La chanteuse haïtienne Ymelda Marie-Louise honore les divinités féminines

La chanteuse haïtienne Ymelda Marie-Louise.

Le spectacle "Écho des divinités", (Vendredi 8 janvier 2021) alliant art visuel, art musical, lumières et chants, permettra à Ymelda Marie-Louise d'honorer les déesses afro descendantes à Fort-de-France. La mise en scène est signée Jean Erns Marie-Louise.

Tropiques Atrium nous propose ce vendredi 8 janvier 202, une création originale faisant appel à des artistes pluridisciplinaires d'horizon divers.

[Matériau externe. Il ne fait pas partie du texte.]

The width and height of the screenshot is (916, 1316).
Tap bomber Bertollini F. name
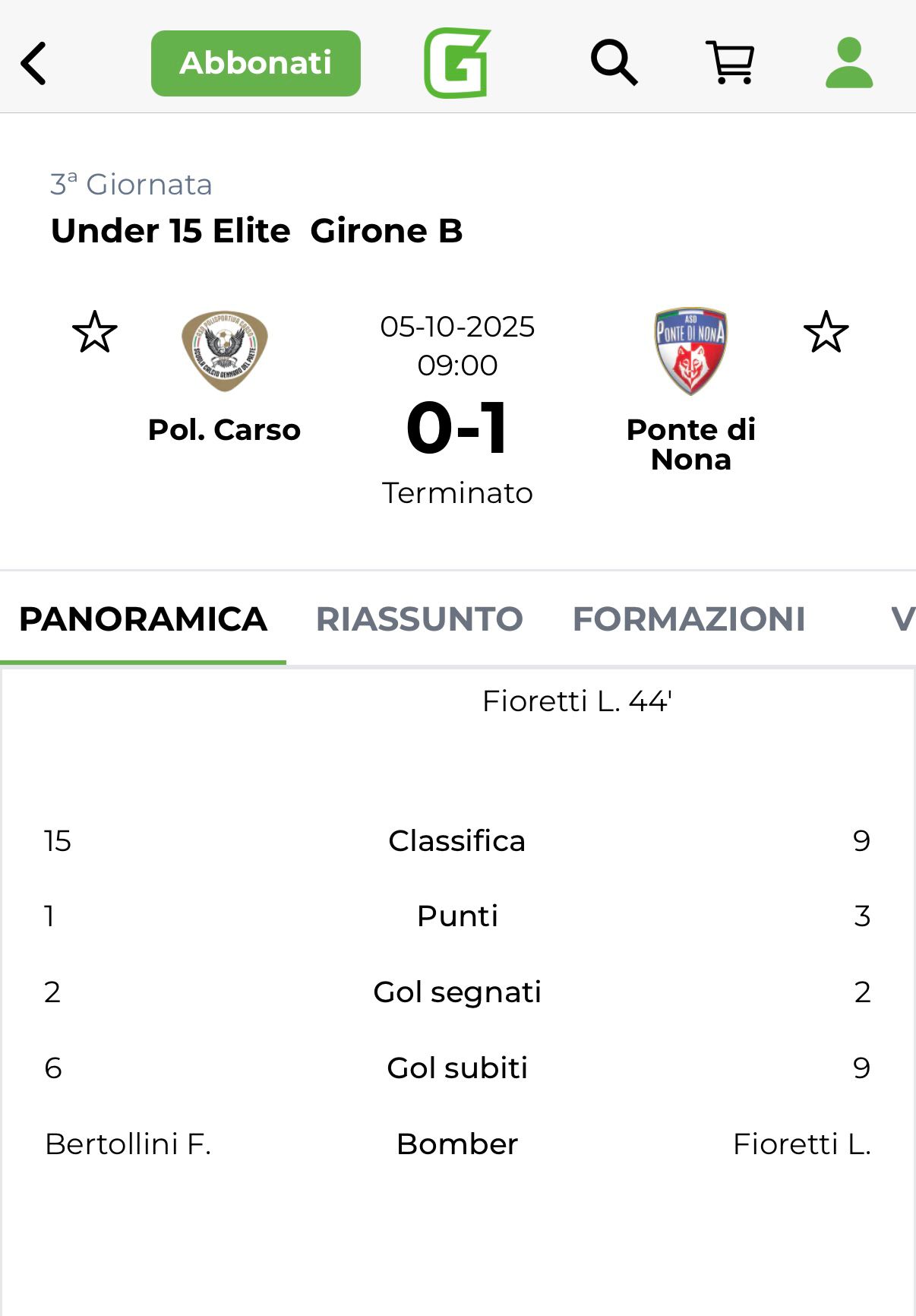128,1144
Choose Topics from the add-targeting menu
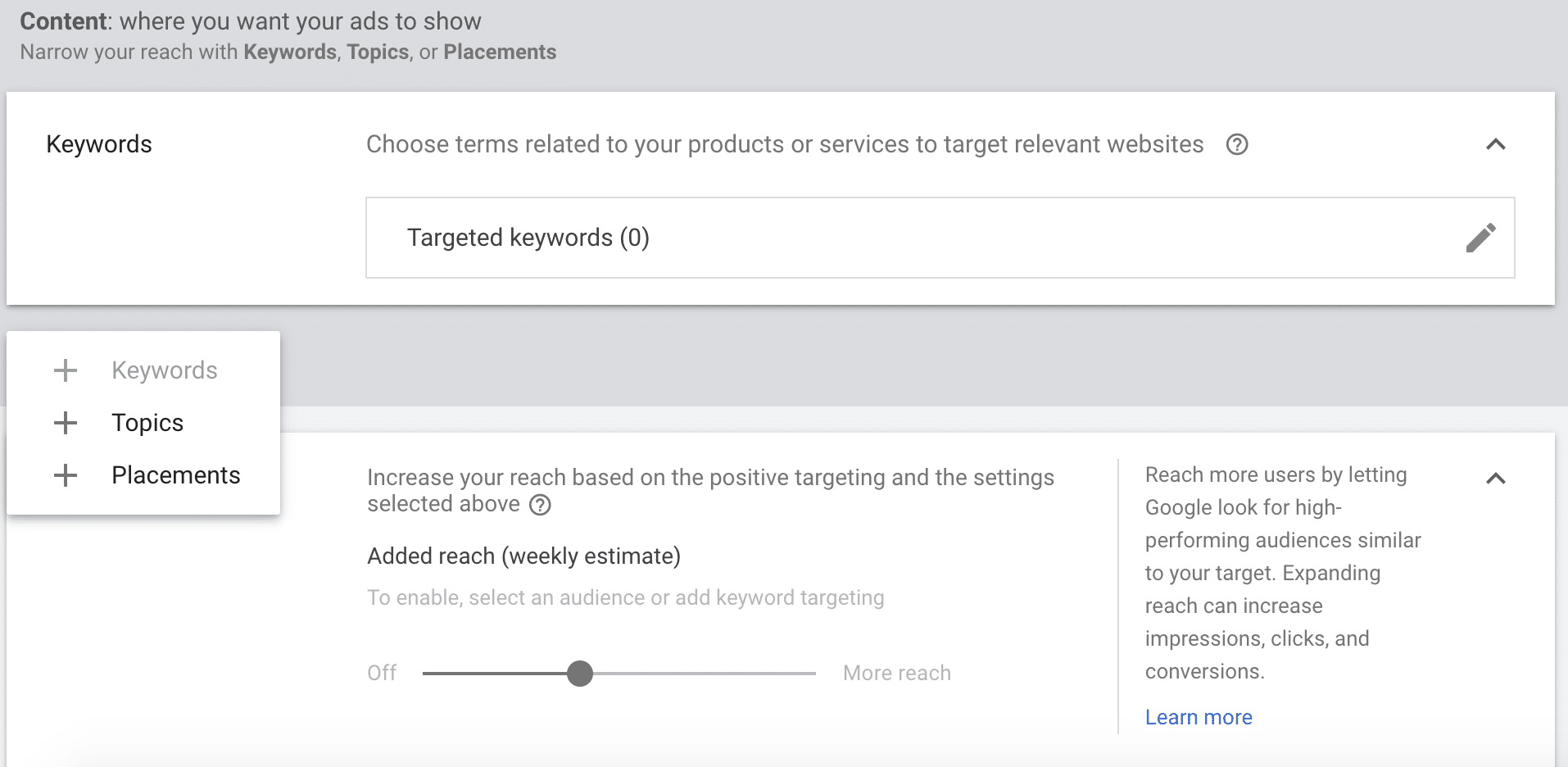 click(147, 422)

Ils sont 4, Ghassen Fendri (guitariste-compositeur-arrangeur), Ymelda Marie-Louise (chanteuse-compositrice), Lionel Lauret (plasticien en charge des lumières) et Jean-Erns Marie-Louise le metteur en scène.

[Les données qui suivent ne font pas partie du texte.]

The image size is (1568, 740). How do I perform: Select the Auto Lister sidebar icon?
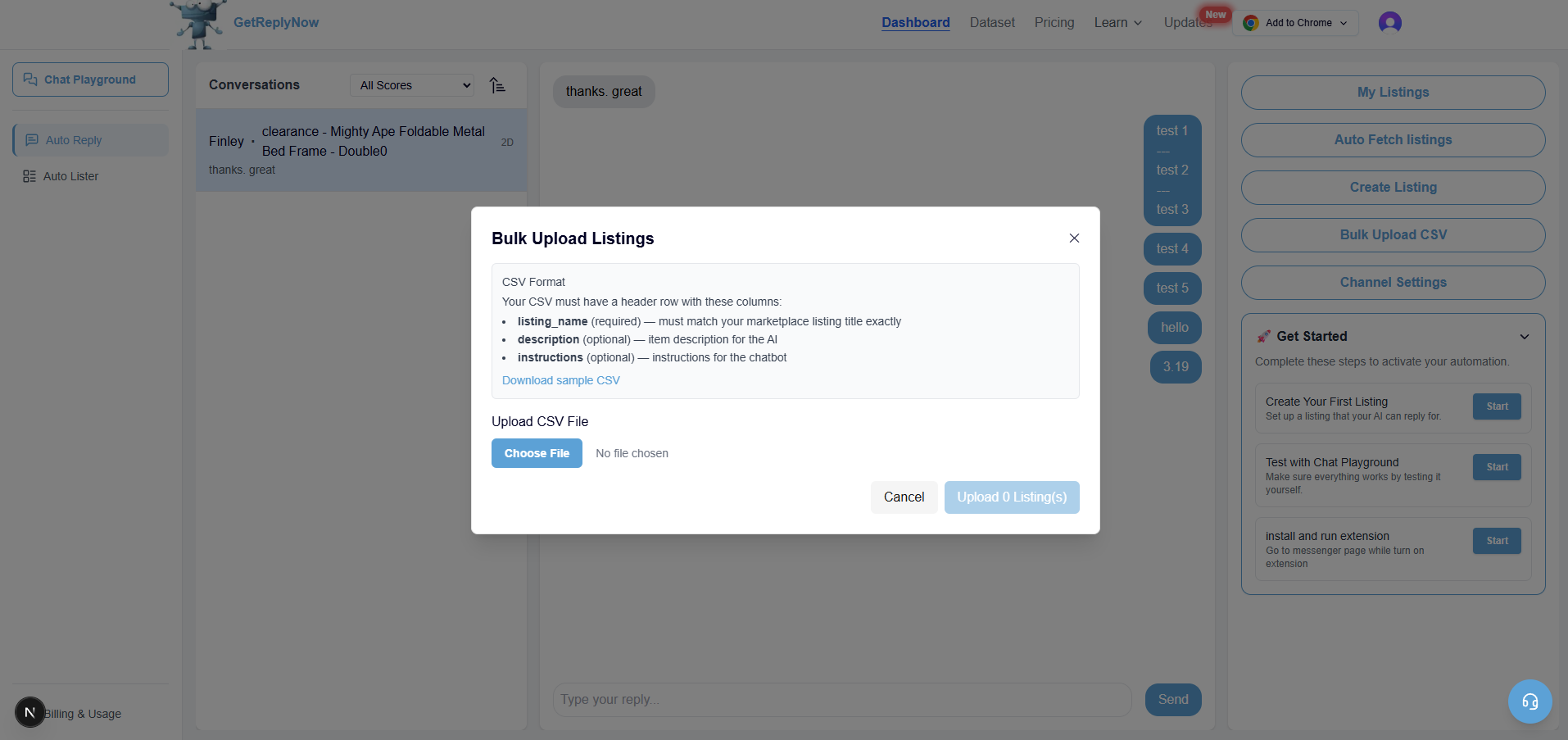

"Echos des divinités" est une découverte du sacré féminin et des déesses à travers un judicieux mélange de textes ponctué de musiques ritualisées et rythmées aux sons des tambours traditionnels.

Une démarche artistique de connaissance et de transmission

 

Dans les religions dominantes (Christianisme, Judaïsme, Islam), les femmes sont exclues dans le positionnement de puissance. Or dans de nombreuses mythologies grecques ou romaines, dans la culture indienne et en Haïti, on les retrouve en divinités.

Les Africains déportés en esclavage, avaient l’interdiction de pratiquer leur culte et obligation épouser la religion du colonisateur. En Haïti, les afro descendants ont trouvé des artifices pour transmettre les rituels animistes et vénérer leurs dieux.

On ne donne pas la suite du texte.